Prox-Ez features (and what's new)
Lots of improvements were made since the creation of Prox-Ez. If you want an overview of Prox-Ez's internals, a high level description was given in the previous article.
Since last year, Burp also implemented NTLM EPA authentication. Nevertheless, it still does not support the WWW-Authenticate: Negotiate header, pass-the-hash, pass-the-ticket and so on. They all lead to authentication errors.
We decided to add to our proxy the support of all the HTTP Authentications that you could find on a Windows based infrastructure including:
- Standard NTLM authentication
- NTLM EPA channel binding
- NTLM EPA service binding
- Pass-the-hash capabilities (from LM or NT hashes)
- Kerberos authentication
- Standard user/password capabilities
- Pass-the-ticket capabilities (from TGT or ST)
- Overpass-the-hash capabilities (from the NT hash)
The objective is also to give a simple script to work with HTTP authentication. It is based on a single file, with minimal dependencies. Feel free to tweak, patch and modify it so that it matches your needs, PRs are welcome.
Below is a list of the other nice features that you may find useful:
- Dump of SSL/TLS keys to easily analyze traffic.
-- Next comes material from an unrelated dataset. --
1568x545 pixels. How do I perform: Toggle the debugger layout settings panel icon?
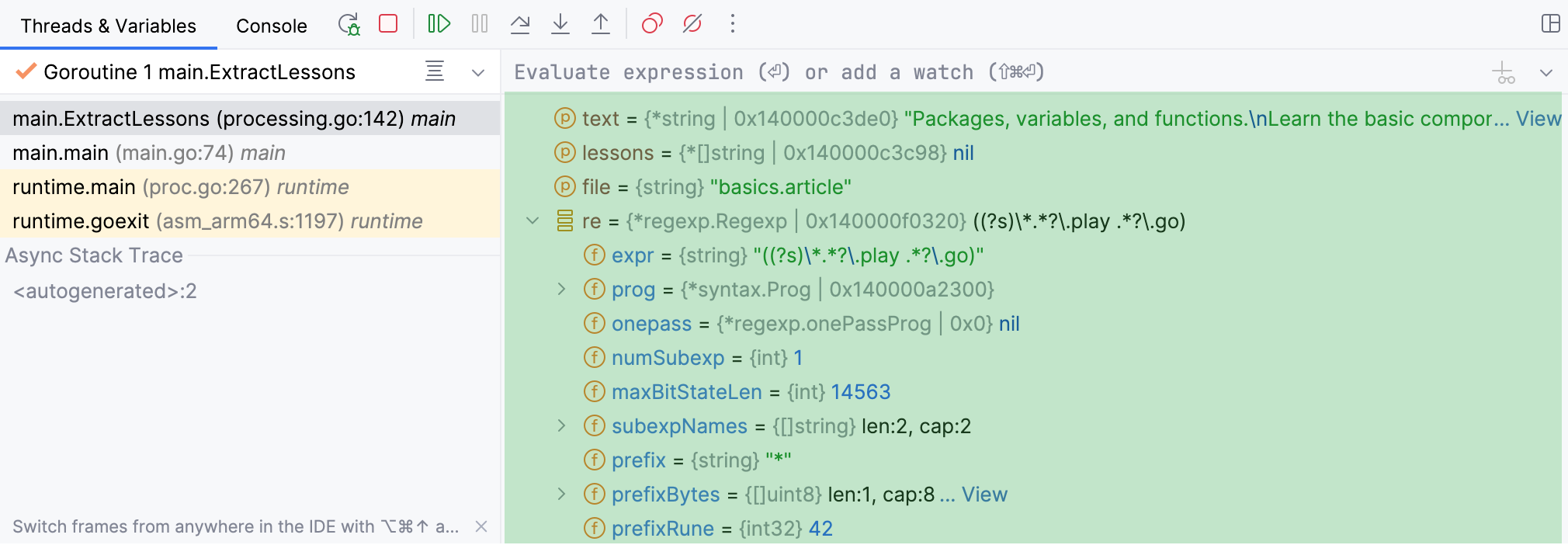pyautogui.click(x=1549, y=23)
- Option to disable NTLM EPA extension.
- Option to force specific SPN.
- Nice debug output.
Here are a few examples, to provide a quick preview of the potential of Prox-Ez.
- Connect to a website using pass-the-hash (to check for ADCS templates using the NT hash of a user for instance).
You have found the perfect hash, but cannot use it to authenticate on websites. Prox-Ez can do that for you, whether the website supports NTLM or Kerberos.
Take a look at the GIF below for an example:
- Connect to a website using an existing TGT.
You already have a TGT and want to use it with Firefox to connect to a website.
The following GIF shows how to do so with Prox-Ez (with the -d debug mode):
- You want to use a tool that does not support Kerberos authentication when you need it.
For instance, during an assessment, we once needed to use certipy against an ADCS instance requiring Kerberos authentication. By using Prox-Ez, we were able to completely hide the HTTP authentication from certipy and perform it in its place. That way, we could specify the correct SPN and correctly authenticate using an existing TGT.